**Written exercise:** Reproduce the lines below, replacing every occurrence of "GUI agent" with "interface agent" and leaving all other text unchanged.

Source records
++++++

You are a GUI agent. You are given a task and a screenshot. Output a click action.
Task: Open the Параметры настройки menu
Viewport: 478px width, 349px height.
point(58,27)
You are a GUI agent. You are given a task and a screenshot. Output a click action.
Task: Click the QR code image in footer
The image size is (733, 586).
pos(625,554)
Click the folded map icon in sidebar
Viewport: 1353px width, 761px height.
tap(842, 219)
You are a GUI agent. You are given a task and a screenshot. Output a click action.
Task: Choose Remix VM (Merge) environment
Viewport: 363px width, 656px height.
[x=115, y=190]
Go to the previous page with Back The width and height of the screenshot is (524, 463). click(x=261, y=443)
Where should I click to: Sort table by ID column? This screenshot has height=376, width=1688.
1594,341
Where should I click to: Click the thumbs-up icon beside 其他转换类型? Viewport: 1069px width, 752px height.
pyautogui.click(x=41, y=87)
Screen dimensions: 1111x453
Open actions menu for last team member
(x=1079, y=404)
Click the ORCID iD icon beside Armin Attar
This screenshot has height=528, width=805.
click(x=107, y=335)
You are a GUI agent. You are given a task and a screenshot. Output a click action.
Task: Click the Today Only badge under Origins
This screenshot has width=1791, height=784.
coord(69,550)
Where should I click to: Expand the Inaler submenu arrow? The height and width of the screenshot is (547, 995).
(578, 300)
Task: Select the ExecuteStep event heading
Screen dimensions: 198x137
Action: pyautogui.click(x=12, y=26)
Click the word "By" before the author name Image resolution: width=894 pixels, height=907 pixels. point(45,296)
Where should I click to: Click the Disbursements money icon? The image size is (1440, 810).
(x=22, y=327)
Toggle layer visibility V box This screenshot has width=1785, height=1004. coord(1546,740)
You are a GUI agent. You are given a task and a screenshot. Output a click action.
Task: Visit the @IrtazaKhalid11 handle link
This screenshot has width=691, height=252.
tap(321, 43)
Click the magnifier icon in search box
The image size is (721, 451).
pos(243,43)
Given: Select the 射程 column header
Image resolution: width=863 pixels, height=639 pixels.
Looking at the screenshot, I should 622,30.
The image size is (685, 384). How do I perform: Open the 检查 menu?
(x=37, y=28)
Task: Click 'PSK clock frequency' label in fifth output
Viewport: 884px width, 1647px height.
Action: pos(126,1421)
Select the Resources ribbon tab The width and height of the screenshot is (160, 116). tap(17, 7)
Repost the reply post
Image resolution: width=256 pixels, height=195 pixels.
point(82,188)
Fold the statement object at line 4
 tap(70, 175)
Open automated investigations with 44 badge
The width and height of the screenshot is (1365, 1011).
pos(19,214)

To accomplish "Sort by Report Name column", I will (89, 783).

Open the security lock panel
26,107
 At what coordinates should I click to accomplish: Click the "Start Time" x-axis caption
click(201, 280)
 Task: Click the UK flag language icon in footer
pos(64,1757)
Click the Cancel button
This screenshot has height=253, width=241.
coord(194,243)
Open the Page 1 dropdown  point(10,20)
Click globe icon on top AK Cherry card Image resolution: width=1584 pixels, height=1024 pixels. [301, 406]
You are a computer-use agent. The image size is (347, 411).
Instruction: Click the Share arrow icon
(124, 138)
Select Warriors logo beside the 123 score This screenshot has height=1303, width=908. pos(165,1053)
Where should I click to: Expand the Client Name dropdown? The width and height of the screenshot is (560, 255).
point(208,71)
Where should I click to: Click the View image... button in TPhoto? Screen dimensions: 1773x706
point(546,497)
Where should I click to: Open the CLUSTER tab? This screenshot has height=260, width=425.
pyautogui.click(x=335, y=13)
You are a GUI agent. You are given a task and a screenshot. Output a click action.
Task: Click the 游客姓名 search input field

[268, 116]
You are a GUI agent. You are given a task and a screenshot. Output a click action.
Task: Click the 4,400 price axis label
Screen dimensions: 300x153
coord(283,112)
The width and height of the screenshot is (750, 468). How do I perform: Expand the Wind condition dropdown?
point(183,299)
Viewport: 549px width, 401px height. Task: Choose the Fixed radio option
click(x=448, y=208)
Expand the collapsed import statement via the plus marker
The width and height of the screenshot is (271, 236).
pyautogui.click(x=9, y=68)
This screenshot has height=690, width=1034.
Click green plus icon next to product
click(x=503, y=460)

++++++

**Exercise result:**
You are a interface agent. You are given a task and a screenshot. Output a click action.
Task: Open the Параметры настройки menu
Viewport: 478px width, 349px height.
point(58,27)
You are a interface agent. You are given a task and a screenshot. Output a click action.
Task: Click the QR code image in footer
The image size is (733, 586).
pos(625,554)
Click the folded map icon in sidebar
Viewport: 1353px width, 761px height.
tap(842, 219)
You are a interface agent. You are given a task and a screenshot. Output a click action.
Task: Choose Remix VM (Merge) environment
Viewport: 363px width, 656px height.
[x=115, y=190]
Go to the previous page with Back The width and height of the screenshot is (524, 463). click(x=261, y=443)
Where should I click to: Sort table by ID column? This screenshot has height=376, width=1688.
1594,341
Where should I click to: Click the thumbs-up icon beside 其他转换类型? Viewport: 1069px width, 752px height.
pyautogui.click(x=41, y=87)
Screen dimensions: 1111x453
Open actions menu for last team member
(x=1079, y=404)
Click the ORCID iD icon beside Armin Attar
This screenshot has height=528, width=805.
click(x=107, y=335)
You are a interface agent. You are given a task and a screenshot. Output a click action.
Task: Click the Today Only badge under Origins
This screenshot has width=1791, height=784.
coord(69,550)
Where should I click to: Expand the Inaler submenu arrow? The height and width of the screenshot is (547, 995).
(578, 300)
Task: Select the ExecuteStep event heading
Screen dimensions: 198x137
Action: pyautogui.click(x=12, y=26)
Click the word "By" before the author name Image resolution: width=894 pixels, height=907 pixels. point(45,296)
Where should I click to: Click the Disbursements money icon? The image size is (1440, 810).
(x=22, y=327)
Toggle layer visibility V box This screenshot has width=1785, height=1004. coord(1546,740)
You are a interface agent. You are given a task and a screenshot. Output a click action.
Task: Visit the @IrtazaKhalid11 handle link
This screenshot has width=691, height=252.
tap(321, 43)
Click the magnifier icon in search box
The image size is (721, 451).
pos(243,43)
Given: Select the 射程 column header
Image resolution: width=863 pixels, height=639 pixels.
Looking at the screenshot, I should 622,30.
The image size is (685, 384). How do I perform: Open the 检查 menu?
(x=37, y=28)
Task: Click 'PSK clock frequency' label in fifth output
Viewport: 884px width, 1647px height.
Action: pos(126,1421)
Select the Resources ribbon tab The width and height of the screenshot is (160, 116). tap(17, 7)
Repost the reply post
Image resolution: width=256 pixels, height=195 pixels.
point(82,188)
Fold the statement object at line 4
 tap(70, 175)
Open automated investigations with 44 badge
The width and height of the screenshot is (1365, 1011).
pos(19,214)

To accomplish "Sort by Report Name column", I will (89, 783).

Open the security lock panel
26,107
 At what coordinates should I click to accomplish: Click the "Start Time" x-axis caption
click(201, 280)
 Task: Click the UK flag language icon in footer
pos(64,1757)
Click the Cancel button
This screenshot has height=253, width=241.
coord(194,243)
Open the Page 1 dropdown  point(10,20)
Click globe icon on top AK Cherry card Image resolution: width=1584 pixels, height=1024 pixels. [301, 406]
You are a computer-use agent. The image size is (347, 411).
Instruction: Click the Share arrow icon
(124, 138)
Select Warriors logo beside the 123 score This screenshot has height=1303, width=908. pos(165,1053)
Where should I click to: Expand the Client Name dropdown? The width and height of the screenshot is (560, 255).
point(208,71)
Where should I click to: Click the View image... button in TPhoto? Screen dimensions: 1773x706
point(546,497)
Where should I click to: Open the CLUSTER tab? This screenshot has height=260, width=425.
pyautogui.click(x=335, y=13)
You are a interface agent. You are given a task and a screenshot. Output a click action.
Task: Click the 游客姓名 search input field

[268, 116]
You are a interface agent. You are given a task and a screenshot. Output a click action.
Task: Click the 4,400 price axis label
Screen dimensions: 300x153
coord(283,112)
The width and height of the screenshot is (750, 468). How do I perform: Expand the Wind condition dropdown?
point(183,299)
Viewport: 549px width, 401px height. Task: Choose the Fixed radio option
click(x=448, y=208)
Expand the collapsed import statement via the plus marker
The width and height of the screenshot is (271, 236).
pyautogui.click(x=9, y=68)
This screenshot has height=690, width=1034.
Click green plus icon next to product
click(x=503, y=460)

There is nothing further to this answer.